DATASET EXTRACT:
Start of Block

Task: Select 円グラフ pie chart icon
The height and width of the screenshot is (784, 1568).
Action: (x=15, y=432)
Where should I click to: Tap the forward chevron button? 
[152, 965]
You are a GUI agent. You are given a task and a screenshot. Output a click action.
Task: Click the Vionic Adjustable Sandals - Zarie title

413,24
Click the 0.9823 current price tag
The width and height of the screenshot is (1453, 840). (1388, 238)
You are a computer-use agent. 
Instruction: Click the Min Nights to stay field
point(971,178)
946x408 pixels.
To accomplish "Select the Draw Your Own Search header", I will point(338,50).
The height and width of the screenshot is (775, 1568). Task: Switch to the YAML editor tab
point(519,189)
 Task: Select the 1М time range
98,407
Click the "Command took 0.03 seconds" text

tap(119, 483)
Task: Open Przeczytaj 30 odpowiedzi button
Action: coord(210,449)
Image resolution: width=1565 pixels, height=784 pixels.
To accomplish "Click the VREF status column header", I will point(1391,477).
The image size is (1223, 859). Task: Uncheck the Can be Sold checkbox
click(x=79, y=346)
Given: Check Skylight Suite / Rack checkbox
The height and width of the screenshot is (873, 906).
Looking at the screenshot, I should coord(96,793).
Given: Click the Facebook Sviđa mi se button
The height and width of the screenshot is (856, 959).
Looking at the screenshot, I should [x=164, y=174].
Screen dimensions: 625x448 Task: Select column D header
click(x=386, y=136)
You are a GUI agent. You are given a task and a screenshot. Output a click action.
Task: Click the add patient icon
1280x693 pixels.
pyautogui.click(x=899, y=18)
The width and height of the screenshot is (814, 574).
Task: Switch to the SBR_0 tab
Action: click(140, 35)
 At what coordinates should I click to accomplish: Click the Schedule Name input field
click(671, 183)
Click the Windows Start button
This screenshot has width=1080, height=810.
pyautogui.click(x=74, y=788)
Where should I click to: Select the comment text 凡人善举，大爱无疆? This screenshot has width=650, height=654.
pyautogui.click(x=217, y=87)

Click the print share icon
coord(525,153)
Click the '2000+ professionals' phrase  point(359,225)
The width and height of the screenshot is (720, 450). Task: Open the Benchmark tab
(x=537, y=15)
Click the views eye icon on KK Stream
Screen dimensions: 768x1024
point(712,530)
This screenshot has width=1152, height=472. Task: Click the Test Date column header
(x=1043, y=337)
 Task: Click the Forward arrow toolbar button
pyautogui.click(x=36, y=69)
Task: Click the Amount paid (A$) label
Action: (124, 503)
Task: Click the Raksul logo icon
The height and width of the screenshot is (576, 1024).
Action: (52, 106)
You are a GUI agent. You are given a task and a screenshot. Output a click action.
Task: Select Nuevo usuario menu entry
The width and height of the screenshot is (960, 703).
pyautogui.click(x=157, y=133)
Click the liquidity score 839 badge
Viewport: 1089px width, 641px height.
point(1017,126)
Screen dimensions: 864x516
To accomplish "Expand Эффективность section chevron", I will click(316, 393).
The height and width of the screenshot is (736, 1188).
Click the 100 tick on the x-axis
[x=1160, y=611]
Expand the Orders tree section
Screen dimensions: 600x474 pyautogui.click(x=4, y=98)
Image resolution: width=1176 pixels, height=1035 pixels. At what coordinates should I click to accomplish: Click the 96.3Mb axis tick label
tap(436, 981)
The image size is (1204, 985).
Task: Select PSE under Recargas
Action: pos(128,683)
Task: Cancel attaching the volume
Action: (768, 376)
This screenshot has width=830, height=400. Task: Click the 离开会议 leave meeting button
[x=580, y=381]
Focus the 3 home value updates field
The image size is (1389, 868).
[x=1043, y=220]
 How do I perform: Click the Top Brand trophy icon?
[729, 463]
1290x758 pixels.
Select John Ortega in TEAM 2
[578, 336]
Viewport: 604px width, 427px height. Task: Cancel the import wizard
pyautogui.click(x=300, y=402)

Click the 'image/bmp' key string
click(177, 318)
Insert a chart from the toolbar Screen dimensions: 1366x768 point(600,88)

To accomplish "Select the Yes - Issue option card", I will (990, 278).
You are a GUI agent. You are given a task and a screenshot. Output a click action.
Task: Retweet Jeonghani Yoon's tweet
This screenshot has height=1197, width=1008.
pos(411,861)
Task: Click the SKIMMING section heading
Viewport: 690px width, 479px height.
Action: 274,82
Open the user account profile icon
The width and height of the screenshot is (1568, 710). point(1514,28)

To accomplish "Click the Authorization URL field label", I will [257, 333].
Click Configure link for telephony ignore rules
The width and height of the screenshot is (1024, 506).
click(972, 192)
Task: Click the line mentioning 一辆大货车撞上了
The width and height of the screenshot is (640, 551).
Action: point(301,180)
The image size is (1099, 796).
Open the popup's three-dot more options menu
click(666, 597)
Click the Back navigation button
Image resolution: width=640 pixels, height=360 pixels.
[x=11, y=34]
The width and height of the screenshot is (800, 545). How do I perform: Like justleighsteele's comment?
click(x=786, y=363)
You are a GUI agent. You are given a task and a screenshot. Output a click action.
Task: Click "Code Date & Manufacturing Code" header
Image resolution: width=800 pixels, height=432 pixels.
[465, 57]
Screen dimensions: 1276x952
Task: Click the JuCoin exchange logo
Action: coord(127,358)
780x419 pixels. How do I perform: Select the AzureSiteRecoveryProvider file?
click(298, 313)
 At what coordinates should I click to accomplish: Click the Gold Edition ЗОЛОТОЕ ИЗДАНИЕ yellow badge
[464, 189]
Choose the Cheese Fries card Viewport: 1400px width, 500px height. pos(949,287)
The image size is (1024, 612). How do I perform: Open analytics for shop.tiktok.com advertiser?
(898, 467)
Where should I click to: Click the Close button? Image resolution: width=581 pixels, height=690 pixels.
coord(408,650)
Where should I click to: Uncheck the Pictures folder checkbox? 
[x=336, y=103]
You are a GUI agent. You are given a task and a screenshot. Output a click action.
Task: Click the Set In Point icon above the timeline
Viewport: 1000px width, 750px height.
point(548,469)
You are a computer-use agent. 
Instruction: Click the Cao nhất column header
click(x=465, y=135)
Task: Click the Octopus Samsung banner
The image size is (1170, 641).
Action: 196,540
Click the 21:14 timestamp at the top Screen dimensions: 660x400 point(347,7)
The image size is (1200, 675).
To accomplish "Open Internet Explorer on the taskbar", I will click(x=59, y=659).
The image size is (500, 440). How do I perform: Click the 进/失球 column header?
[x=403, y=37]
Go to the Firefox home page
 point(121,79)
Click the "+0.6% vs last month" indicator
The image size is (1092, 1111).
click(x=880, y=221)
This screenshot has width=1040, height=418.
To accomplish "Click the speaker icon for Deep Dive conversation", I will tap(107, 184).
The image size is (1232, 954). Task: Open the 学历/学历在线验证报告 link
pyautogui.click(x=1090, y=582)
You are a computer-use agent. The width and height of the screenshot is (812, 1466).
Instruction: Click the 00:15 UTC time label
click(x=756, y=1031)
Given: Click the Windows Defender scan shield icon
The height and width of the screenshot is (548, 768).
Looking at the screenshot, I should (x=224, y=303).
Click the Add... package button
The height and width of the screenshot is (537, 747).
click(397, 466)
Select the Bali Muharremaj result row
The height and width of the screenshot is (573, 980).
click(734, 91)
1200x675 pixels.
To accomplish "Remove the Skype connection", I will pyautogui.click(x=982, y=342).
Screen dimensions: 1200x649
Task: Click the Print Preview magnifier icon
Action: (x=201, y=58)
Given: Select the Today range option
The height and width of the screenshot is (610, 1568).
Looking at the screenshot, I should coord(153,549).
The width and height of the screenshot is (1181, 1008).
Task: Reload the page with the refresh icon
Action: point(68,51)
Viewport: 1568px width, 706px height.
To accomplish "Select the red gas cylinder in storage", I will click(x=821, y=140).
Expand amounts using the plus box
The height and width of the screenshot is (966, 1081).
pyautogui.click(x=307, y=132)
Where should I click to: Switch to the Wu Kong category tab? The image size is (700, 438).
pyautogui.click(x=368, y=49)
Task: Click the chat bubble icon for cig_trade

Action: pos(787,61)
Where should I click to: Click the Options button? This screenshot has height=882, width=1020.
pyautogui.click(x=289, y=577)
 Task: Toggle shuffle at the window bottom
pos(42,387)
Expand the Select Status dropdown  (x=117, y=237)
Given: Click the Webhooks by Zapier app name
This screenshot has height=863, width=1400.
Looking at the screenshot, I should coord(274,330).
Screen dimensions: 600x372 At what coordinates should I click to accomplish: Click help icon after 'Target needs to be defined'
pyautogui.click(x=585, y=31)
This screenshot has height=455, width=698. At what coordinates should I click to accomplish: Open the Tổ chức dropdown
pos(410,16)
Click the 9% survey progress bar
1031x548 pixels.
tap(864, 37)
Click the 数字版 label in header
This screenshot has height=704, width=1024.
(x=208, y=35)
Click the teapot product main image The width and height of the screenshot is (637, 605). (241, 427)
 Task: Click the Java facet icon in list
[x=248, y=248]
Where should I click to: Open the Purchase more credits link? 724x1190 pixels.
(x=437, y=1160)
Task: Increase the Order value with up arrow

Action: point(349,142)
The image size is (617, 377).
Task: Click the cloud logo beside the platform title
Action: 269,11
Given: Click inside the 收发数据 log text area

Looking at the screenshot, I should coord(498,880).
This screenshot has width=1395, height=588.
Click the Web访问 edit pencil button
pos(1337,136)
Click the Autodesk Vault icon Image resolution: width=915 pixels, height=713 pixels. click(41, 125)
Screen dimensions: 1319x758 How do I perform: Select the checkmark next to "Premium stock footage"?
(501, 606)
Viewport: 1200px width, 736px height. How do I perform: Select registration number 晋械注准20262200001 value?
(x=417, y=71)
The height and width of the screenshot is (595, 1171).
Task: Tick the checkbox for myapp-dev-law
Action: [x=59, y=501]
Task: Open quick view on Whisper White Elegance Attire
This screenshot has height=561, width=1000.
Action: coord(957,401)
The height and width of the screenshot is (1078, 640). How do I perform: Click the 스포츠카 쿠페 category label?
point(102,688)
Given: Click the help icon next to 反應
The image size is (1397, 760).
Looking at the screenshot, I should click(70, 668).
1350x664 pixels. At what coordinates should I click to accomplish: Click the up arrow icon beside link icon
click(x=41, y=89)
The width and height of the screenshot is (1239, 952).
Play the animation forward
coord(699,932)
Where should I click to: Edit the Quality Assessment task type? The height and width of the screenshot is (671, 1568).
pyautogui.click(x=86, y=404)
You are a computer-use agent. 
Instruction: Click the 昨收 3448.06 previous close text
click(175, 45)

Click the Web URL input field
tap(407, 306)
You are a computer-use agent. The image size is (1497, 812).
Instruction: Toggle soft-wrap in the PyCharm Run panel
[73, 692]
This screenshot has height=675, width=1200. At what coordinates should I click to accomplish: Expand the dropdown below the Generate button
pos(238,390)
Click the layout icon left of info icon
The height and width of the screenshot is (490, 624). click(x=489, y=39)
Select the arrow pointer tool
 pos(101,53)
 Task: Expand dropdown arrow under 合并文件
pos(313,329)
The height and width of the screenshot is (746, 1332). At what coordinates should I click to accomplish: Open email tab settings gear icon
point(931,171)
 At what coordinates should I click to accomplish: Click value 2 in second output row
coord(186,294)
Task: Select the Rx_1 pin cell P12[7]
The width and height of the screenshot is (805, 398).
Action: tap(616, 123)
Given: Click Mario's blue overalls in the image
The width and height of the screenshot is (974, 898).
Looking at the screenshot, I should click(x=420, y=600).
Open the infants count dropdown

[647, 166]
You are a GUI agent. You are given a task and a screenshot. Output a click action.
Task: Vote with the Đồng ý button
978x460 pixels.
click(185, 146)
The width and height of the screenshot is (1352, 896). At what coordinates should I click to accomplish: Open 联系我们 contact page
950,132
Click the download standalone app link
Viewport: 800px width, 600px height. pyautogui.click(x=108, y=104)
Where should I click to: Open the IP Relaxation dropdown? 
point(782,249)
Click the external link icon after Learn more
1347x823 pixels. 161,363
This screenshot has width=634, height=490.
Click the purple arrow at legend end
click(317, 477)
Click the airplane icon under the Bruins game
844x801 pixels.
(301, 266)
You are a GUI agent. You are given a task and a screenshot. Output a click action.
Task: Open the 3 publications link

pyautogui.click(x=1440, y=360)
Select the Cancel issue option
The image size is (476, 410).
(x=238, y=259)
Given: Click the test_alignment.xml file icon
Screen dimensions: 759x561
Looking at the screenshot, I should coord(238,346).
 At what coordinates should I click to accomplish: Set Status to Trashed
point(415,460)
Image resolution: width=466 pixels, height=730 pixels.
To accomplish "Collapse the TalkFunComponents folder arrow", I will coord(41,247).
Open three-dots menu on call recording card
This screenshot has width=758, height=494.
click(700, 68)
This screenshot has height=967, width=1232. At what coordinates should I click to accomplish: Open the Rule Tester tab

End of Block

ASSIGNMENT: Set down only the lines above that fall between the line holding "This screenshot has height=455, width=698." and the line holding "Click the Autodesk", inclusive, keeping each exact.

EXERCISE OUTPUT:
This screenshot has height=455, width=698. At what coordinates should I click to accomplish: Open the Tổ chức dropdown
pos(410,16)
Click the 9% survey progress bar
1031x548 pixels.
tap(864, 37)
Click the 数字版 label in header
This screenshot has height=704, width=1024.
(x=208, y=35)
Click the teapot product main image The width and height of the screenshot is (637, 605). (241, 427)
 Task: Click the Java facet icon in list
[x=248, y=248]
Where should I click to: Open the Purchase more credits link? 724x1190 pixels.
(x=437, y=1160)
Task: Increase the Order value with up arrow

Action: point(349,142)
The image size is (617, 377).
Task: Click the cloud logo beside the platform title
Action: 269,11
Given: Click inside the 收发数据 log text area

Looking at the screenshot, I should coord(498,880).
This screenshot has width=1395, height=588.
Click the Web访问 edit pencil button
pos(1337,136)
Click the Autodesk Vault icon Image resolution: width=915 pixels, height=713 pixels. click(41, 125)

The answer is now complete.